Exercise requirements: Copy the items from the line containing "How do I perform: Click" through the end of the items, replacing "dropdown" with "menu" and changing nothing else.

Dataset extract:
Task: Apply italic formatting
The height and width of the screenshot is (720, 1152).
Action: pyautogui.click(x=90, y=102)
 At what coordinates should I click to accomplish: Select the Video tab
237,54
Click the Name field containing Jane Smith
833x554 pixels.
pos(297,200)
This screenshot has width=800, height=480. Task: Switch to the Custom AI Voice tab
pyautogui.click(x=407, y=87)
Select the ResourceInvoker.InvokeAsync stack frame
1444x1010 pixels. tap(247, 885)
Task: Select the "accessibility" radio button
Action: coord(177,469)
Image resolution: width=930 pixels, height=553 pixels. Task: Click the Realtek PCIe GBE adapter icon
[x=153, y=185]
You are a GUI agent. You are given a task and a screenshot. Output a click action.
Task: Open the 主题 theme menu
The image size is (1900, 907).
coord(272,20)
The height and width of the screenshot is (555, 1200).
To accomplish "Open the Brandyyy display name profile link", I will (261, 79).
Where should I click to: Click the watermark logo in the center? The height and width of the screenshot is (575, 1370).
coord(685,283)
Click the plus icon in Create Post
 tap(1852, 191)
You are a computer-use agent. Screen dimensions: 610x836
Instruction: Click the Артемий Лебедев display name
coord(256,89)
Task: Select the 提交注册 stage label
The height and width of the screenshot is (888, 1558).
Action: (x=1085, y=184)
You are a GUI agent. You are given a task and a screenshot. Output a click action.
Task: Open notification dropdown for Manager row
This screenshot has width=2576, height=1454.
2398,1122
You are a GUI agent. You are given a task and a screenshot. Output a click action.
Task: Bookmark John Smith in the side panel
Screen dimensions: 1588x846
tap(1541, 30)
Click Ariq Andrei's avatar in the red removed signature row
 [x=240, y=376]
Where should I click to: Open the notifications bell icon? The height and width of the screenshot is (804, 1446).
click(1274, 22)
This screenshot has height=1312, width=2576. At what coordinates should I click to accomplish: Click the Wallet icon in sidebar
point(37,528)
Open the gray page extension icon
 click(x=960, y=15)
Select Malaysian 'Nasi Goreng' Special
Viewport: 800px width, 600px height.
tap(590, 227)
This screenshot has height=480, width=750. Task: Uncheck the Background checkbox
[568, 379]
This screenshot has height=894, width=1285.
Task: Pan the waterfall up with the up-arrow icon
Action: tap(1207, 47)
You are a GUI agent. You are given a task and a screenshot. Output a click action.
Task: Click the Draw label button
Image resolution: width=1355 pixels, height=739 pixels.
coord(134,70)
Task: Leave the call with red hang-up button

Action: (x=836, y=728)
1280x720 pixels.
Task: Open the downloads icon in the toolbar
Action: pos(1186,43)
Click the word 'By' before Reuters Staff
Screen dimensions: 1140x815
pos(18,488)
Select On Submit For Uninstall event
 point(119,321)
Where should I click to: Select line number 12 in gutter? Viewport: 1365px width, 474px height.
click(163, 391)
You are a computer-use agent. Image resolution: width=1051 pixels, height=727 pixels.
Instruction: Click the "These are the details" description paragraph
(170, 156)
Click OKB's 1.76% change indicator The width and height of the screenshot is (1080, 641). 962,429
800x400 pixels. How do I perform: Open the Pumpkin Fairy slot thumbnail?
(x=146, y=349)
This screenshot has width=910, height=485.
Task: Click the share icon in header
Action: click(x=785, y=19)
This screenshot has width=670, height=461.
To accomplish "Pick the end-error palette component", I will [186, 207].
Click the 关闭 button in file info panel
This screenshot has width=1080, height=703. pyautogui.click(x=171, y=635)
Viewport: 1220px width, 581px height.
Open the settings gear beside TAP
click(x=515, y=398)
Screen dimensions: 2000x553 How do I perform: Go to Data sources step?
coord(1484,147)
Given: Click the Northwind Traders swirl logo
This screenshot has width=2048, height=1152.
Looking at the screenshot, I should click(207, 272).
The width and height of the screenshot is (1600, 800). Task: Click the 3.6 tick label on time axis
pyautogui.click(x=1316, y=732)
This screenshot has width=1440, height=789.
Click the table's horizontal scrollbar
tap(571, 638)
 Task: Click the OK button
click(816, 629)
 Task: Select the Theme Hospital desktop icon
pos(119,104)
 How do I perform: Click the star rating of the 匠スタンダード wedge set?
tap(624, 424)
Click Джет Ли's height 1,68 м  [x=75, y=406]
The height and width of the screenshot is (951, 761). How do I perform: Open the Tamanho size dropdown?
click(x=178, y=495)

Solution to the problem:
 How do I perform: Click the star rating of the 匠スタンダード wedge set?
tap(624, 424)
Click Джет Ли's height 1,68 м  [x=75, y=406]
The height and width of the screenshot is (951, 761). How do I perform: Open the Tamanho size menu?
click(x=178, y=495)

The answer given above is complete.